**** Records shown ****

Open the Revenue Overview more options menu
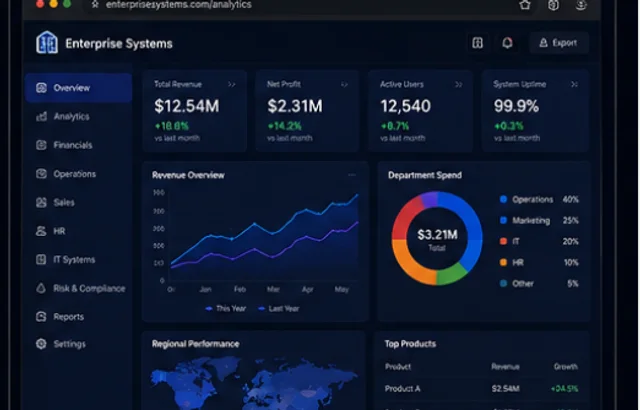Image resolution: width=640 pixels, height=410 pixels. point(352,175)
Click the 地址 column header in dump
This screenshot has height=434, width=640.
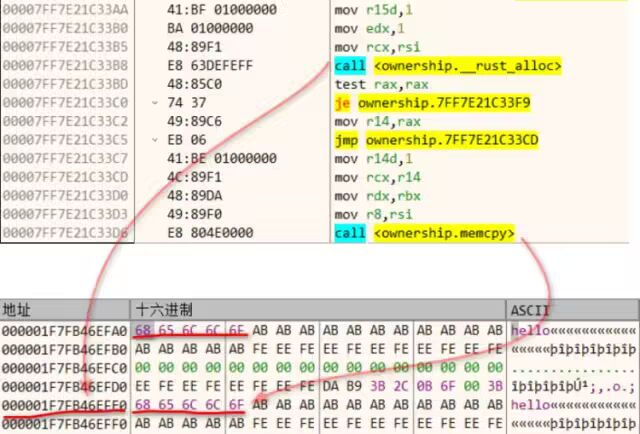(18, 310)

****

Work to do
Rewrite all of the records above, switching "column header" to "column heading" and leaving everything else as it is. Omit the pictures from your answer.

Correct result
Open the Revenue Overview more options menu
Image resolution: width=640 pixels, height=410 pixels. point(352,175)
Click the 地址 column heading in dump
This screenshot has height=434, width=640.
(18, 310)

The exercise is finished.